Network Effect and Blockchain

Published by Mario Oettler on

In this topic, we give an overview of network effects in the field of blockchain.

Cryptocurrencies

Cryptocurrencies (an application on the blockchain layer) feel the impact of network effects too. Cryptocurrencies are only useful if many people accept them. The more people think a particular cryptocurrency is valuable, the more people will accept it, either as a means of value storage or payment.

This attracts more miners/validators making the network more secure. It also generates more attention among coders who develop clients, wallets, dApps, etc. This, in turn, makes it easier and more valuable for other users, which propels the value of this currency further.

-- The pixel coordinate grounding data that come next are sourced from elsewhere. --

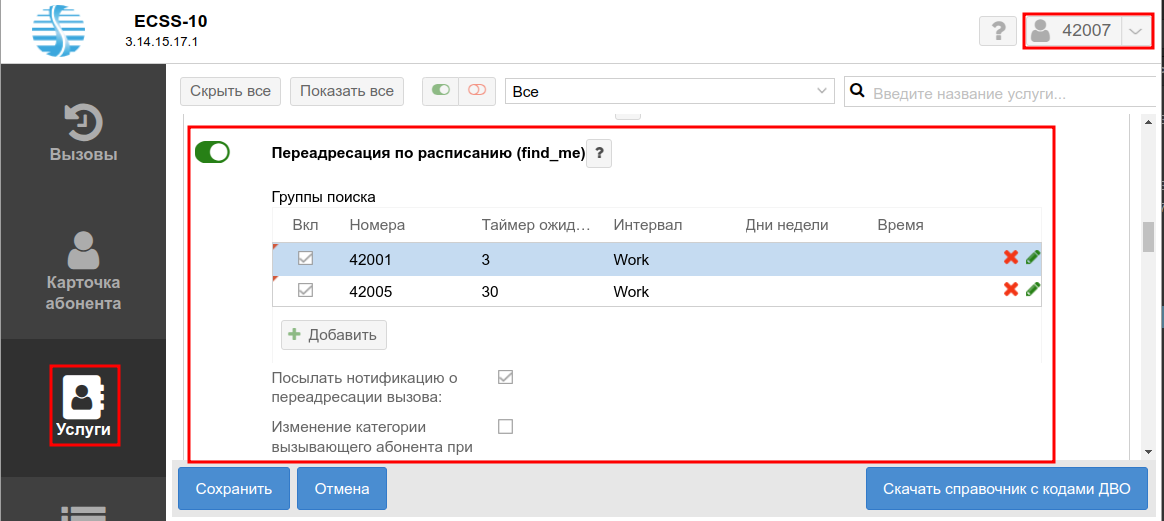Edit the 42001 row with pencil icon

(1033, 258)
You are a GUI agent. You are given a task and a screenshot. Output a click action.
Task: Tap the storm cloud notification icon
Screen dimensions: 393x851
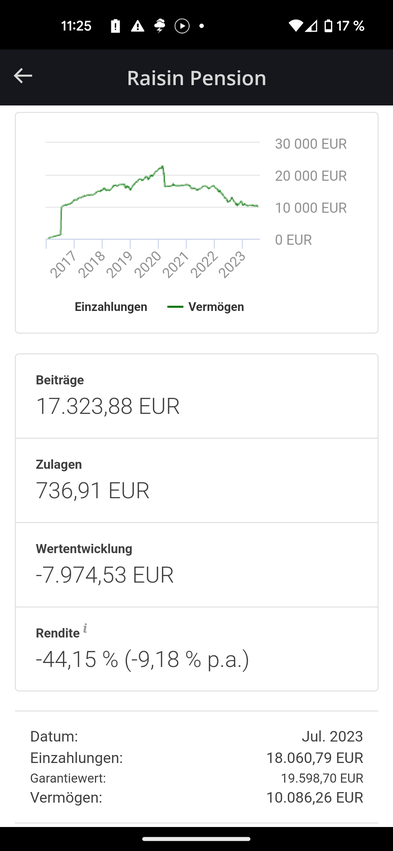click(160, 26)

Further examples in the blockchain space are layer 2 solutions like payment channels and rollups. In both cases, users need to lock funds away to use a payment channel or rollup. Those funds can only be transferred within the particularly layer 2 services. The more users use a particular solution, the more attractive it becomes because one can send money to more recipients.

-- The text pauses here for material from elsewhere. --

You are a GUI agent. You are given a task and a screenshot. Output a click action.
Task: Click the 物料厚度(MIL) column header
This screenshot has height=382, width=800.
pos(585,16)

But there are also negative network effects. New users mean more transactions, cloaking the blocks and network. As a result, transaction fees rise, the cost of storing the blockchain rise leading to more centralization.

Smart Contracts

Smart contracts are scripts that “run on the blockchain”. They offer different services like lending and borrowing, NFTs, Oracles, etc. Most smart contracts are open source. This means their codebase can be copied easily. Also, the user interface provided by the service operator is easy to imitate. But they feel the effect of network effects too.

This could be because of liquidity or collateral the service holds. The more liquidity a DeFi protocol provides, the better is the user experience. Hence, users tend to flock to the protocol with the highest liquidity. Liquidity is not copyable, which creates a competitive advantage over other newcomer services. But at the same time, more users mean more liquidity and wider acceptance which fosters the position of the service.  

Rollups/Payment Channels

Scaleability solutions like rollups and payment channels underly the network effect too. When sending tokens or coins via such a layer-two-solution, both sender and receiver must be part of the service. The more users a certain layer-two provider has, the more useful the service is. This, in turn, attracts more users, which again makes the layer-two service more useful.